Introducing our latest feature in the Artist of the Month Series – The incredibly talented Samantha Sarles of Color Made Happy. Our paths crossed serendipitously at the Alt Summit in Palm Springs last March, and we couldn’t be more thrilled to share her story with you. Samantha’s art is a constant inspiration to our team. Her creations exude joy and brighten the lives of those who come across her art. Join us as we explore the world of Color Made Happy and discover the magic that Samantha creates with her community.
Tell us a little about your background and what inspired you to become an artist?
After 10 years in the corporate marketing world for a Fortune 500 company, my colorful projects all began when my son, my muse, was born in 2011. One of my very first craft projects was an alphabet wall I put together for my son’s playroom. It was comprised of a collection of letters I collected from flea markets, antique stores as well as many I crafted myself. As my son grew into a toddler I started painting rocks to teach him colors, numbers, and letters. I also painted story stones for him that had whimsical characters and magical objects that we used to create imaginative stories. While my background was in marketing, I was always an artist at heart and was thankful for this new creative outlet.
What is your creative process like?
I have always felt that the creative process should be fun and carefree, so I try not to overthink my craft projects or art. My most viral projects tend to be ones that only took me 15 mins or less. I like the idea of easy, uncomplicated art that can be done in a single sitting.
What do you hope people take away from your work?
I hope when people look at my crafts or art it just makes them smile!
What are some of the challenges you’ve faced as an artist?
When my videos on social media go viral, I get a lot of angry comments from people who have negative things to say about my art. They don’t realize that I’m not trying to create something complicated but rather I’m showing how anyone can create fun, colorful art.
Also as a creator and artist I definitely go through periods of artists block. It usually comes right after a period of heightened creation. Along with the block often comes the fear that I may never have another great idea.
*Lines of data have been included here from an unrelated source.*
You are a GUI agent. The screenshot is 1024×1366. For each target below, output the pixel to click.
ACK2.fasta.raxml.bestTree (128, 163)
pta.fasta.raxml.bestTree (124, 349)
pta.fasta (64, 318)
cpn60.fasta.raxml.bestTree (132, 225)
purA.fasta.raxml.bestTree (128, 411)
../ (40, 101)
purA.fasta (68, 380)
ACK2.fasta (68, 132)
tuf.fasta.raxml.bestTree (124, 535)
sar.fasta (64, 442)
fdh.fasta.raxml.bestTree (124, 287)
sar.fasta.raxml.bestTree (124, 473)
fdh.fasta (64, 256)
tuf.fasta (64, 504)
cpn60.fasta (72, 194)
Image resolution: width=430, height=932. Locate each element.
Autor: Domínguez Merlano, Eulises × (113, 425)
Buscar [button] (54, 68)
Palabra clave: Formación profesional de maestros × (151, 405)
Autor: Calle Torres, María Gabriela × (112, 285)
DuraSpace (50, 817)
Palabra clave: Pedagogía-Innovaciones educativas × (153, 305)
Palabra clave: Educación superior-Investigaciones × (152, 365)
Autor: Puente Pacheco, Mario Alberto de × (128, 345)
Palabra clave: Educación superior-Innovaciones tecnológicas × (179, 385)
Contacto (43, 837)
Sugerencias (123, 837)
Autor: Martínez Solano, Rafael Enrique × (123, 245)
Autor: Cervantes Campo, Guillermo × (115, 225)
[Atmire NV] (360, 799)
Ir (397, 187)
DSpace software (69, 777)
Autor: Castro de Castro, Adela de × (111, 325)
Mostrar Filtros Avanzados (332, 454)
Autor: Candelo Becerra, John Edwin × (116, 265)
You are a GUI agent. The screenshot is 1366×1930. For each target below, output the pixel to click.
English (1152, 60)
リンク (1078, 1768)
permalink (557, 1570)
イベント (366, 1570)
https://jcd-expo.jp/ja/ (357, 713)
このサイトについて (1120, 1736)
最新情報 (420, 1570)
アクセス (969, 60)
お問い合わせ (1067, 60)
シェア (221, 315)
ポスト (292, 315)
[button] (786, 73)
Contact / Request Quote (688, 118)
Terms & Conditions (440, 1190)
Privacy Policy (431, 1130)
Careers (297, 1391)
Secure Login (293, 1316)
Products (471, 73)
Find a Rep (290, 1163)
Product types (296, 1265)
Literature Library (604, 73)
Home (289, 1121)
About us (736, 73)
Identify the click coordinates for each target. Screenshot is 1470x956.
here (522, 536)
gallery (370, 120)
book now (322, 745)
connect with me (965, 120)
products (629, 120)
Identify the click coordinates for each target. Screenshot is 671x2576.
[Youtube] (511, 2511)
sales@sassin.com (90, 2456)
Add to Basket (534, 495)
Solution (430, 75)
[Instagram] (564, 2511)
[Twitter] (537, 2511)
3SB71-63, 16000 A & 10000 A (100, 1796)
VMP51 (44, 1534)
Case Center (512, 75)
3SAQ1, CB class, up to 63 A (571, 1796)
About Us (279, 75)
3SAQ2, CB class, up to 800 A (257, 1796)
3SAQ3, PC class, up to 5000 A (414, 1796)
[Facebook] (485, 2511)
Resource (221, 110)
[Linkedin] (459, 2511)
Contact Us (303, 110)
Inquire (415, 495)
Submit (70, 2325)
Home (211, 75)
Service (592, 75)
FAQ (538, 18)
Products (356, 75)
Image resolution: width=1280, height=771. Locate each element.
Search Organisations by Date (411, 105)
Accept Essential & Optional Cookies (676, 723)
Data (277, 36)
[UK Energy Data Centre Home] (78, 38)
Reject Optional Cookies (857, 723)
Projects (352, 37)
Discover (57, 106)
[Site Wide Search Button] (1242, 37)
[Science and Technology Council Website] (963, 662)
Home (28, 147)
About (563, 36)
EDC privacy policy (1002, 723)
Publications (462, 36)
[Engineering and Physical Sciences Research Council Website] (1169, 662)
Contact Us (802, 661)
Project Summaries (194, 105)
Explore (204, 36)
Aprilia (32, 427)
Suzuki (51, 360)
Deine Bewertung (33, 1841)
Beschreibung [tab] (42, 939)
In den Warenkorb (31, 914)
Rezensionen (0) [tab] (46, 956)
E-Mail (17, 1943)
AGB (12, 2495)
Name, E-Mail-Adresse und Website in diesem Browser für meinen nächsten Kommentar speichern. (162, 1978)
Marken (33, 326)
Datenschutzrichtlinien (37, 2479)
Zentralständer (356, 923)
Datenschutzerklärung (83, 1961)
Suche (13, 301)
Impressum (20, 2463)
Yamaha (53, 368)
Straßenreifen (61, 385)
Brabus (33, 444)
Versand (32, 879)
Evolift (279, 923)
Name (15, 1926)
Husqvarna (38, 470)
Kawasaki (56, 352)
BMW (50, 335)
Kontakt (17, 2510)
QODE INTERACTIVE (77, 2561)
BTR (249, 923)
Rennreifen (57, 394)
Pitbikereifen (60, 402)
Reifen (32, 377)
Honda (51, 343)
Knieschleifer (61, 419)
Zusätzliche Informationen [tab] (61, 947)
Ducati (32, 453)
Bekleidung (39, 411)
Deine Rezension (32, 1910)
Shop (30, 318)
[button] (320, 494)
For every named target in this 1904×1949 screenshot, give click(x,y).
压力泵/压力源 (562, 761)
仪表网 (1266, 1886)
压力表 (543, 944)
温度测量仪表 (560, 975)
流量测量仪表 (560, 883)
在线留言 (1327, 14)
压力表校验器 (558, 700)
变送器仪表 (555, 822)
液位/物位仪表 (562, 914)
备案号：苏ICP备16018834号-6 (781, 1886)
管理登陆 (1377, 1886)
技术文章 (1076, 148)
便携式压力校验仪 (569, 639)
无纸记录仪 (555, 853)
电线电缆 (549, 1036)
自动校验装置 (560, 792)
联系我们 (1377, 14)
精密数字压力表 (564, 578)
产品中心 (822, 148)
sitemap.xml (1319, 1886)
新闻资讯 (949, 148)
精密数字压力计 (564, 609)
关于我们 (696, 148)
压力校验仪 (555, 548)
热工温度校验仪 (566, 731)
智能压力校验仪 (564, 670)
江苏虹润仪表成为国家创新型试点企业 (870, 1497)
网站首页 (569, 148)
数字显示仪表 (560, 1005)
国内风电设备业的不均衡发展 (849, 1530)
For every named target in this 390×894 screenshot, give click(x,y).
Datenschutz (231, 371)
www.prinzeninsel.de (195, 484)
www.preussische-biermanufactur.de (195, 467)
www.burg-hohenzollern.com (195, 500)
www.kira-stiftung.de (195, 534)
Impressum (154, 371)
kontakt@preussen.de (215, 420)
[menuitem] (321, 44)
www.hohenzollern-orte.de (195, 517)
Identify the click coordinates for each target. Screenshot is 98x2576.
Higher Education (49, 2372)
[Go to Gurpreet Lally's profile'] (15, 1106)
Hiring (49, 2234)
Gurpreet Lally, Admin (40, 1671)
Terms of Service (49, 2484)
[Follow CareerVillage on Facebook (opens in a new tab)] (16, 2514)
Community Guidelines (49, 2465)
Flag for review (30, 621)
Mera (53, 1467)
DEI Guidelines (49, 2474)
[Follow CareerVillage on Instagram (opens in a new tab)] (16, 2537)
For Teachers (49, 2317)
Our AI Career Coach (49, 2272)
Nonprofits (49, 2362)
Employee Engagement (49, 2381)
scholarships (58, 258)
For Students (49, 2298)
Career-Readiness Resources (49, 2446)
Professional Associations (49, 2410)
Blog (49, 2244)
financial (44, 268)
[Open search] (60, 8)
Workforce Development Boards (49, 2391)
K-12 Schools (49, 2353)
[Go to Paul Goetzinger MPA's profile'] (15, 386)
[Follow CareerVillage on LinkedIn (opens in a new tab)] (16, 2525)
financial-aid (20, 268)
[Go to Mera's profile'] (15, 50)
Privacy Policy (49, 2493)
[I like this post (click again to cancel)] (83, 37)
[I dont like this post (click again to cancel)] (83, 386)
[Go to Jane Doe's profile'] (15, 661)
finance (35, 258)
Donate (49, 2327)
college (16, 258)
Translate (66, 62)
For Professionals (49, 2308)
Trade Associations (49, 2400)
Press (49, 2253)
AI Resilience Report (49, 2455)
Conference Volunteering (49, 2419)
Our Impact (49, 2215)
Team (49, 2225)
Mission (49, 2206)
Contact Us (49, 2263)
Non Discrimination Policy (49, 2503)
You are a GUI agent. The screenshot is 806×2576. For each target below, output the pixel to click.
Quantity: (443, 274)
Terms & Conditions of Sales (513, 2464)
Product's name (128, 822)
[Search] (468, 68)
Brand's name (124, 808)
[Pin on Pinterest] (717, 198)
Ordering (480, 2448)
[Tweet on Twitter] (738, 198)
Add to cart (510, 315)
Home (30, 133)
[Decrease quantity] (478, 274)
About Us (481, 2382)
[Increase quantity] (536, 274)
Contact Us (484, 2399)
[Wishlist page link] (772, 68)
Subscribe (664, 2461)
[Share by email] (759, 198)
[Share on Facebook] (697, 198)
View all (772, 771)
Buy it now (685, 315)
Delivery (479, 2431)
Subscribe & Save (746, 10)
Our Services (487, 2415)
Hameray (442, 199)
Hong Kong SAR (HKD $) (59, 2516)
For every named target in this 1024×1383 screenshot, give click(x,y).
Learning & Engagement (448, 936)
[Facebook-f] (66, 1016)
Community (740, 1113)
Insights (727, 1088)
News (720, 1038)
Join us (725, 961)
While it’s not completely rational, it can be a bit debilitating. When this happens I usually try to step away from my art for a bit and focus on being more present and taking care of my soul with exercise, meditation, reading and other healthy habits. When I focus on these other areas it allows the fear to dissipate and opens my mind up for the creative ideas to reappear.
What advice would you give to aspiring artists?
Don’t compare yourself to others. Just focus on enjoying the process and what you create. You never know whom you may be inspiring.
Where can people find your work?
What is one thing people might not know about you?
I happen to be very good at old-school video games like Pac-Man, Frogger, Galaga, etc. And if you challenge me in ping-pong, be prepared for my competitive side to come out. `
What is your favorite quote or mantra to live by?
Art doesn’t have to be complicated to be beautiful.